Many clinical trials have focused on analyzing CV risk factors control separately and their impact on CVD, particularly ischemic heart disease [5-7]. However, it would be of great interest to determine the incidence and adequate management of the of different CV risk factors in clinical practice on the entire CV continuum.

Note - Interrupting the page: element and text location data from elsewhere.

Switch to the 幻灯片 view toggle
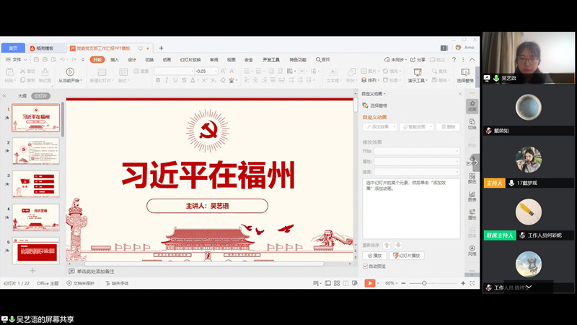Screen dimensions: 577x325 (x=42, y=95)
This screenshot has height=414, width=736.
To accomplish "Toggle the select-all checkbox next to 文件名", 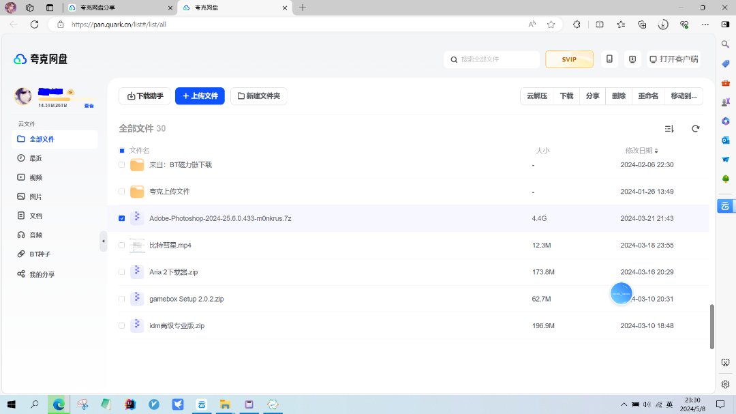I will pos(122,150).
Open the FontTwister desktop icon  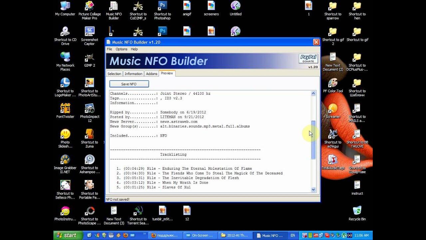(65, 109)
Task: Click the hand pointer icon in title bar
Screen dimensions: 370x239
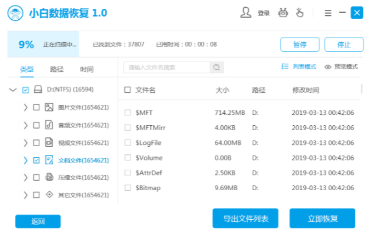Action: tap(299, 12)
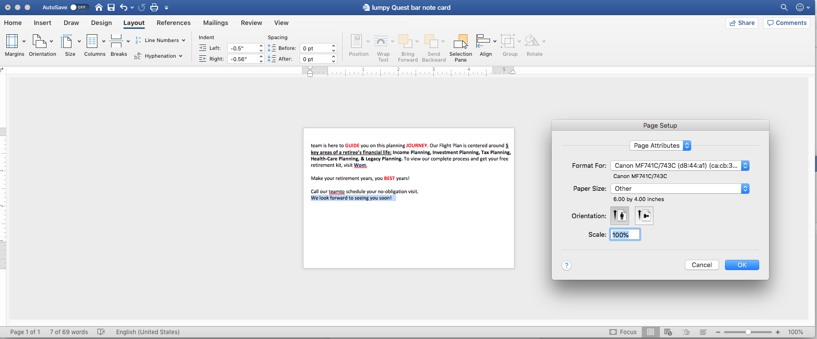Switch to the References tab
Image resolution: width=817 pixels, height=339 pixels.
pos(173,23)
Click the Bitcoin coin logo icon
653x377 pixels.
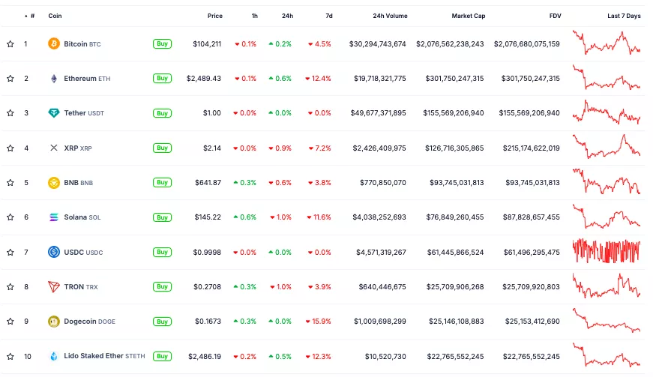53,44
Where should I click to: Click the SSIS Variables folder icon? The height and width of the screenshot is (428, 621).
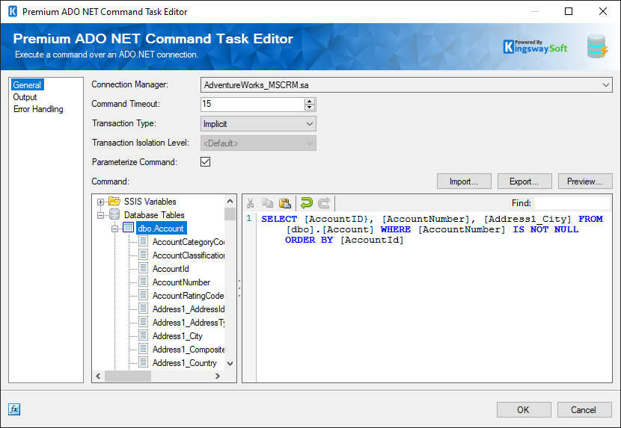coord(114,202)
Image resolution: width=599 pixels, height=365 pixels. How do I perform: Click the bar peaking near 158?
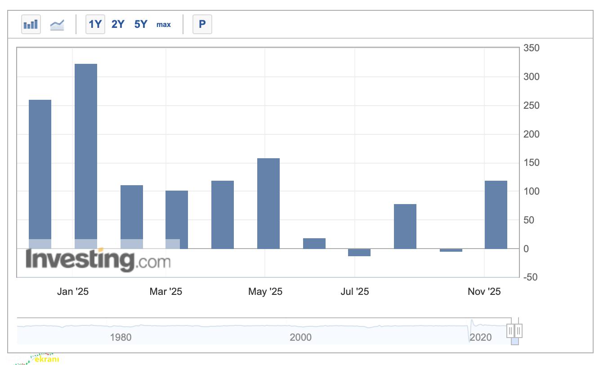click(x=268, y=202)
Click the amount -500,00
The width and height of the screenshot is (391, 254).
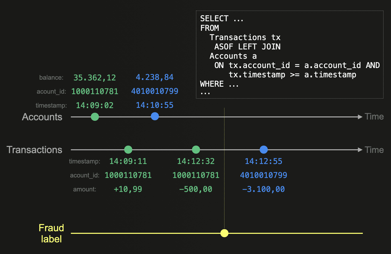tap(196, 189)
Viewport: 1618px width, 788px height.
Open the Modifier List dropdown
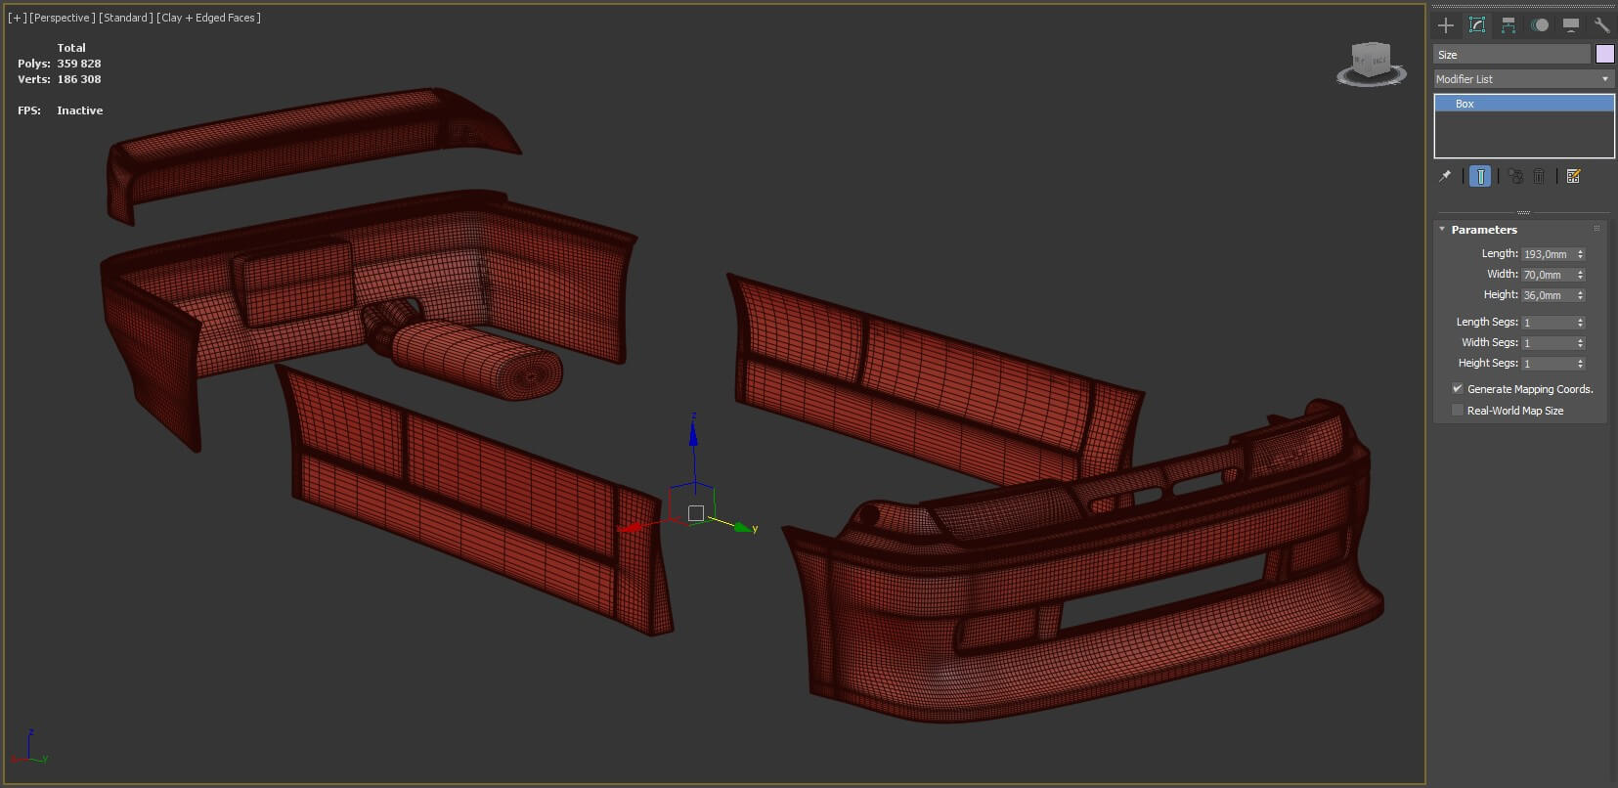pyautogui.click(x=1523, y=79)
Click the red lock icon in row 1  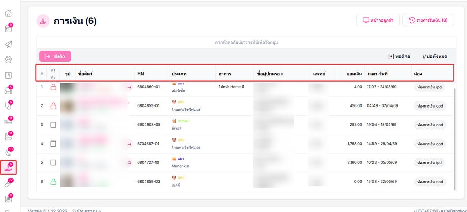pyautogui.click(x=53, y=87)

The aim of the IBERICAN (Identificación de la poBlaciónEspañola de RIesgoCArdiovascular y reNal) study was to determine the prevalence and incidence of diabetes, hypertension, dyslipidemia, smoking status and obesity, as well as the development of target organ damage and new or recurrent CV events in patients with or without known CVD attended in primary care setting in Spain [8]. The aim of this study was to analyze the baseline characteristics and clinical management of patients attended in primary care setting according to the presence of CVD.

Methods

---

IBERICAN is an ongoing epidemiological, observational, prospective and multicenter study. Patients aged 18 years or older, of both sexes, daily attending at primary care centers in Spain, regardless the presence of CV risk factors or CV disease, and that accept participating in the study, are being included. All patients will be followed-up every year at the primary care center with a minimum follow-up of 5 years. This study was approved by the Clinical Research Ethics Committee of the Hospital Universitario Clínico San Carlos of Madrid, Spain on 21 February 2013 (C.P. IBERICAN-C.I. 13/047-E) and endorsed by the Institutional Clinical Research Ethics Committees of each one of the recruiting Centers. The IBERICAN study has been registered at https://clinicaltrials.gov with the number NCT02261441 [8].

Each investigator was asked to include the first 10 consecutive subjects that met the following inclusion criteria: patients of both sexes, aged between 18 and 85 years old, users of the Spanish National Health Care System, living in Spain for the last 5 years and that gave written informed consent. Those patients who were planning to move to another city or country in the next 6 months, with a limited life expectancy in the following 5 years, or in whom it was expected to have problems with the follow-up were excluded from the study. Until 2 December 2016, a total of 4,304 patients have been recruited by 524 investigators throughout Spain [8].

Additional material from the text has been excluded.